## Instrucciones
**1.** En el texto sobre la misión del profeta, ¿qué remedio contra la soberbia atribuye a San Pablo?
**2.** Prosigue el texto sobre la misión del profeta a partir de su última oración.

## Texto para revisión
La misión del profeta, como la del testigo,
siempre es difícil, pues supone mucha
espiritualidad, equilibrio y coraje. Pero cuando el
profeta es enviado a un pueblo testarudo y a una
gente rebelde, su calidad se pone verdaderamente a
prueba. Ezequiel dibuja en breves trazos la
dificultad que experimentó en el ejercicio de su
misión. Sabemos que esta experiencia amarga la
sufrieron Jeremías, Jesús y tantos otros... Ello
indica que ser testigo y profeta no es popular: ni
lo fue antes, ni lo es ahora, ni lo será mañana. La
labor del profeta es arriesgada y generalmente
incomprendida. El hombre de Dios que denuncia y
consuela, como el Espíritu le da a entender, es una
persona discutida y molesta en el ambiente social y
también en ciertos ambientes de Iglesia.
La causa de todo esto
puede estar en la soberbia, una tentación que nos
ronda a todos y que muchas veces nos desfigura con
su veneno. Es el pecado que más influye para que
seamos desobedientes a los planes de Dios y,
consiguientemente, para generar desorden. La lección
viene desde antiguo, desde el llamado pecado
original, y parece que no la hemos aprendido todavía
suficientemente. San Pablo nos dice que la medicina
contra la soberbia es la gracia de Dios. La fe nos
ayuda a entender que nunca tenemos
motivos para ser soberbios, mientras que, por el
contrario, se multiplican las razones para ser
agradecidos, porque somos hijos del don. Dios y la
vida han estado grandes con nosotros. Y si hemos
logrado una rica personalidad, es consecuencia de
nuestra responsabilidad; pero, antes, de los muchos
dones que hemos recibido.

## Datos proporcionados

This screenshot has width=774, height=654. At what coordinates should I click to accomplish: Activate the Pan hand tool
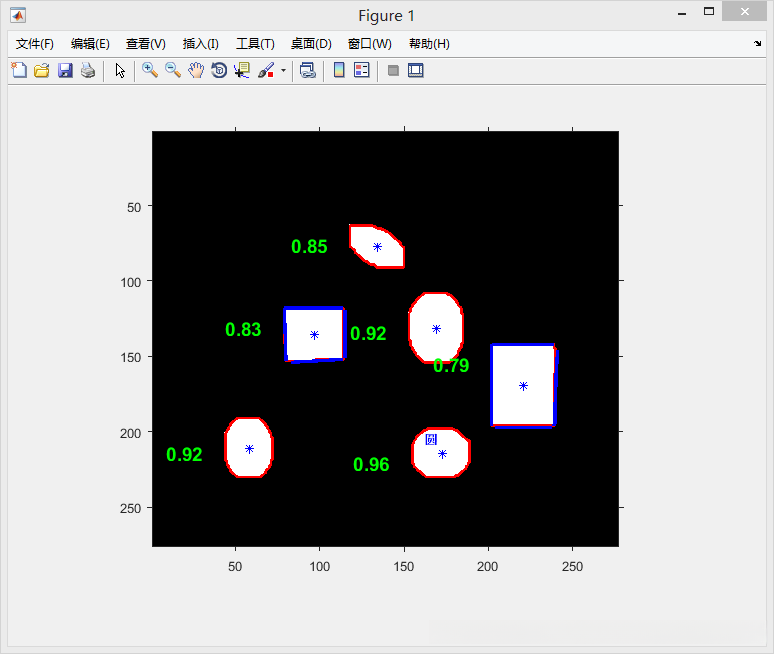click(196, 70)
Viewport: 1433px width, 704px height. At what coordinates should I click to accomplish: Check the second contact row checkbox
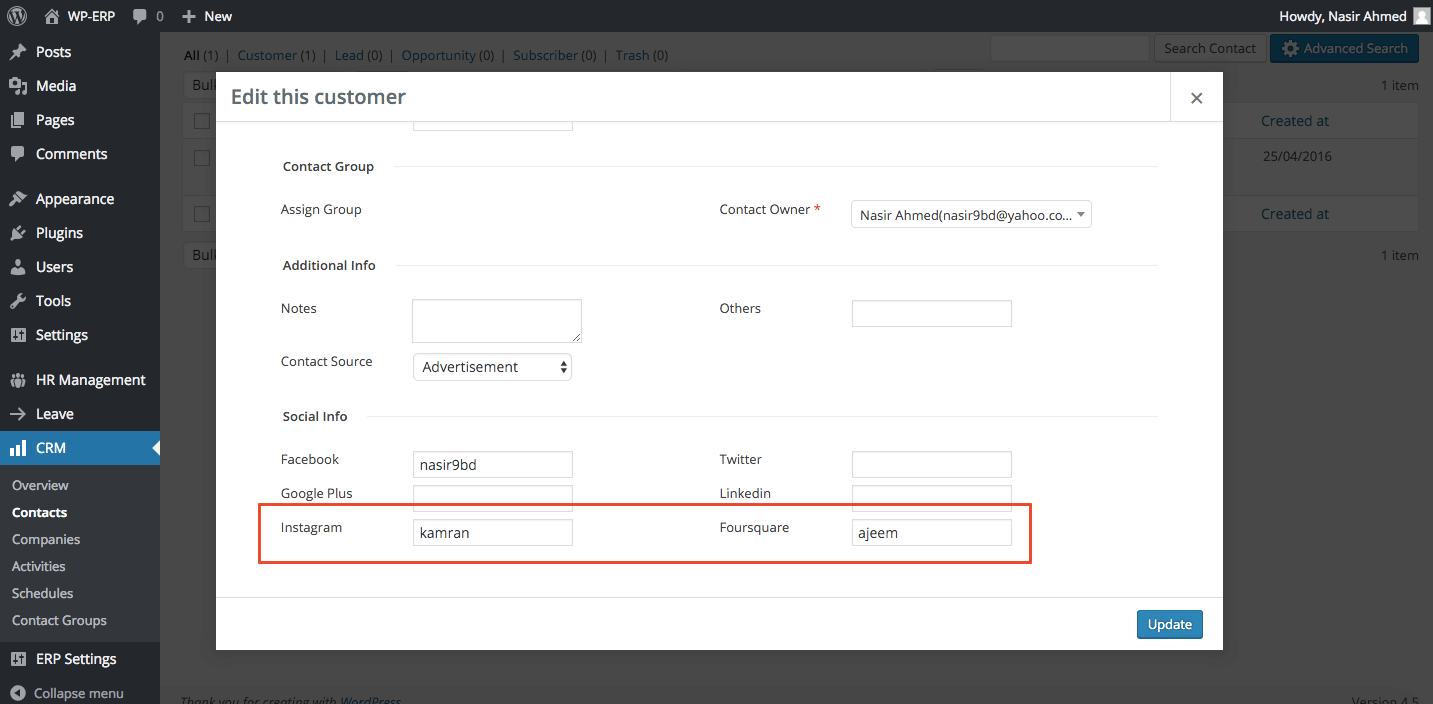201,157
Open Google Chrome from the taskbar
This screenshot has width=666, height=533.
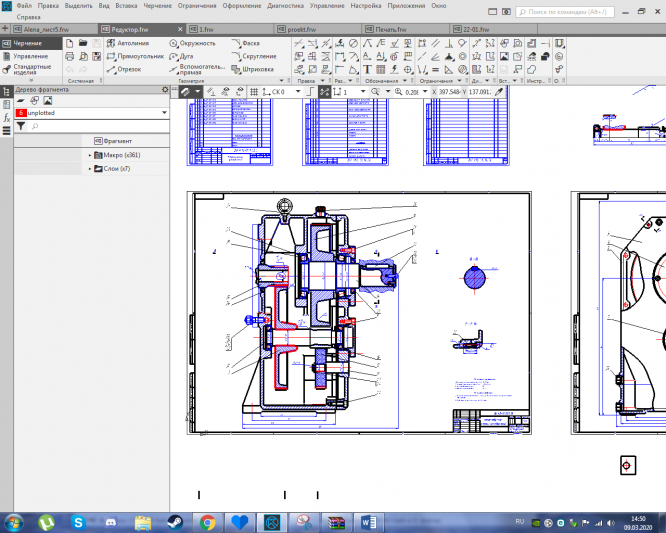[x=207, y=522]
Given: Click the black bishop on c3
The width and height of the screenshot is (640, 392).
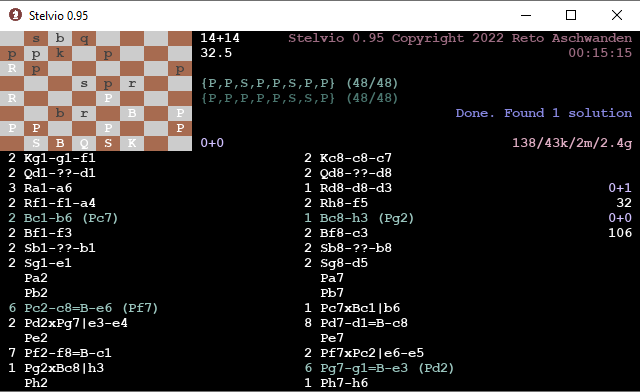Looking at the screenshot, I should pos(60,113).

## Respuestas
**1.** La gracia de Dios.

**2.**
El pasaje evangélico
describe el chasco que sufrió Jesús en su pueblo
como profeta. Mordió el polvo de la frustración al
querer evangelizarlo. Probablemente muchos hayamos
sufrido chascos semejantes. Es decir, en los
ambientes que más apreciamos, donde más queremos que
disfruten el Evangelio, encontramos más resistencia
y más rechazo. Los paisanos de Jesús se preguntaban:
¿De dónde saca todo lo que sabe y lo que hace?
¿Quién le ha enseñado?... Y desconfiaron de Él. El
asombro del primer momento no culminó en admiración,
sino en un rechazo frontal.
A Jesús le tuvo que
herir profundamente que los suyos lo despreciaran
como profeta, que no intuyeran su condición
mesiánica, que no descubrieran el don de Dios en
medio de su pueblo y cerraran el corazón a una
presencia divina tan saludable. Está claro que la
falta de fe y la dureza de corazón impiden el paso
del Espíritu. La pena es que Jesús apenas pudo
realizar signos en Nazaret y su gente se privó, en
gran parte, de su mensaje.
En resumen, cerrarse
a Dios es un grueso error y un lamentable
empobrecimiento. Ayer, igual que hoy, la presencia y
el mensaje de los testigos no son aceptados
fácilmente. A pesar de todo, la fe nos incita a ser
profetas con la mayor audacia posible. El compromiso
de evangelizar nunca lo hemos de dejar aparcado.